As revenues plunge, state faces $8.8 billion budget shortfall

Jun 18, 2020
|
Written by wpengine
|

The current Washington State recession could carve an $8.8 billion revenue shortfall out of state spending plans the next three years, budget officials said on Wednesday.

The sobering prediction came as the Economic Revenue Forecast Council reported that the COVID-19 pandemic was a major contributor toward state tax collections being 11.3% short of expectations so far this year. In the month ending June 10, the council reported that state tax payments from retailers were down 7.1% compared to the same time last year. The full update is here.

The state also said revenue could decline by $4.5 billion through the end of June 2021 and by $4.3 billion in the two-year budget that lawmakers will adopt next year.

The sagging results prompted new calls for Governor Jay Inslee to convene a special session of the state Legislature soon to address the financial crisis. Lawmakers are expected to consider a combination of spending cuts and new taxes to balance the budget.

In related developments:

  • Employment Security reported that statewide unemployment had dipped in May to an historically high 15.5%.
  • Inslee canceled many planned state employees’ raises and imposed furloughs on state workers to save money.
  • Total non-farm statewide employment fell 417,600 jobs (seasonally adjusted) in the past five-month period.
  • Former state House Speaker Frank Chopp, D-Seattle, has proposed a $2 billion revenue package that includes a capital gains tax on the sale of possessions such as stocks and bonds, and a corporate tax on individuals earning more than $500,000 a year.

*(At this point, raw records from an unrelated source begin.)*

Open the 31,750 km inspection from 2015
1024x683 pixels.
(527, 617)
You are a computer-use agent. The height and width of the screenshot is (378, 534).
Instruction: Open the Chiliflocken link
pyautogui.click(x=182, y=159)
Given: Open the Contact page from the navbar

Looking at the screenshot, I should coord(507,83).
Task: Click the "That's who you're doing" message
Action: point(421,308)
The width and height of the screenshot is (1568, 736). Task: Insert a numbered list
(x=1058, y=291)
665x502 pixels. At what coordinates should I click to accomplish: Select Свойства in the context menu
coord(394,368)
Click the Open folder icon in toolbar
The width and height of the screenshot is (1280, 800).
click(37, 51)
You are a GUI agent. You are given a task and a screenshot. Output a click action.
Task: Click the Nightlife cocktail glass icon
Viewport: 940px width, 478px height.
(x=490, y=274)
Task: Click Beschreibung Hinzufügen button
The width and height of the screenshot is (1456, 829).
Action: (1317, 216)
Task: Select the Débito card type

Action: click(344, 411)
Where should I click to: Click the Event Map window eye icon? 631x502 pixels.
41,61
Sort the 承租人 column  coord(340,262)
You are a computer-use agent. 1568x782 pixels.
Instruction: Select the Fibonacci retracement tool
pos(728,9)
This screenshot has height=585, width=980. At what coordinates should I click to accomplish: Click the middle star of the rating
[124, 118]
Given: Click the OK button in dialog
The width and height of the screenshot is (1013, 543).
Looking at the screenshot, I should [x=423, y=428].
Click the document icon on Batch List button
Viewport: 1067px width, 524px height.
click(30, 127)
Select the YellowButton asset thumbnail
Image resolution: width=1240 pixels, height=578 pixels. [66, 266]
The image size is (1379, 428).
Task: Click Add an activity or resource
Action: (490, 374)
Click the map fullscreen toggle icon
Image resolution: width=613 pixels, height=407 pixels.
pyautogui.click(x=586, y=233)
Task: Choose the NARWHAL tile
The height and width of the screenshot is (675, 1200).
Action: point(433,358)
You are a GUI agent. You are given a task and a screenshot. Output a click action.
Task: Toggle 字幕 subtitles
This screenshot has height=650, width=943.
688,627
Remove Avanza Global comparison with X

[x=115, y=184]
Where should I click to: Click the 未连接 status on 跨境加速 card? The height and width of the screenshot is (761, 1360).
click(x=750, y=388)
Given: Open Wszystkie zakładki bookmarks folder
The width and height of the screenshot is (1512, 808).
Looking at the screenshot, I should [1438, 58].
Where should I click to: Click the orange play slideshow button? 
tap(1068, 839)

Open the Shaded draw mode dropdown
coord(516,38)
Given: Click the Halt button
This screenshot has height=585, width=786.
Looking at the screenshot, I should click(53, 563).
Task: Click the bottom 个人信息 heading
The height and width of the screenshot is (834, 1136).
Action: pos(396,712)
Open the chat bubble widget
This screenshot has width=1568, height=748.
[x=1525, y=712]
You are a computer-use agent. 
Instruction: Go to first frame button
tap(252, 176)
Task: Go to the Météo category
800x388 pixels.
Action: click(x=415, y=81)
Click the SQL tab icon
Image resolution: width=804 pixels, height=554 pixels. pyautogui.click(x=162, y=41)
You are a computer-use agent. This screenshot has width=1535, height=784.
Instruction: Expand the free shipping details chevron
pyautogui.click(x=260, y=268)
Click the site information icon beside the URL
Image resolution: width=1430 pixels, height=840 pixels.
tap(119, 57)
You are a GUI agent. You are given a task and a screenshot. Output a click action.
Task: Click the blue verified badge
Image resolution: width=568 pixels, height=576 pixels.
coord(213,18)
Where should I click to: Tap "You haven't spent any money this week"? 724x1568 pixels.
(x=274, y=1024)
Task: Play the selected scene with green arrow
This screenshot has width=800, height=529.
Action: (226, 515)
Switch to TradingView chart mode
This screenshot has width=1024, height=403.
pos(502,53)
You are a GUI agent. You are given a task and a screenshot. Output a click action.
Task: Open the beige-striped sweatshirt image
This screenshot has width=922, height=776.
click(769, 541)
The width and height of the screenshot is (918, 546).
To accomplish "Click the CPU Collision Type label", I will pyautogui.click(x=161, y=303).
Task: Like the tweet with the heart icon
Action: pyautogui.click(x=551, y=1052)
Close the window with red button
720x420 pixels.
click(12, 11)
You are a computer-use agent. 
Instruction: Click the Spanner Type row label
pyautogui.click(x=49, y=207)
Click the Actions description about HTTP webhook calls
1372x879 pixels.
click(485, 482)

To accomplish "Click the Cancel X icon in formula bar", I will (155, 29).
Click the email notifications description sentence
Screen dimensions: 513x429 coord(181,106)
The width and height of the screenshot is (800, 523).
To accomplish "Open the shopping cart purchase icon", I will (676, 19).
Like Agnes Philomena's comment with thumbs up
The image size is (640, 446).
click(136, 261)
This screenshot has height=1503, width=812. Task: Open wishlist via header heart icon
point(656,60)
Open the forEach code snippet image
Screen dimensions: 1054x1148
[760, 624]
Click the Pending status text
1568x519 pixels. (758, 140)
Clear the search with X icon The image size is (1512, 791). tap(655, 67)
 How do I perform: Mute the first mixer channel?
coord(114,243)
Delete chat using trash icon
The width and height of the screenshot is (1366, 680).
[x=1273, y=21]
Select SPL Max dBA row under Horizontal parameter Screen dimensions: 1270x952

Retailers have been winners and losers the past year as the economy has eroded, the forecast council reported.

It said:

  • Sectors showing strong year-over-year growth were miscellaneous retailers (+79.2%), nonstore retailers (+27.9%), food and beverage stores (+26.7%), electronics and appliances (+8.1%) and building materials and garden supplies (+7.4%).
  • Four retail sectors showed declines: apparel and accessories (-58.7%), furniture and home furnishings (-49.0%), sporting goods, toys, books and music (-26.8%) and gas stations and convenience stores (-11.6%).
  • The seasonally adjusted number of new vehicle registrations fell 61.8% over the year in May.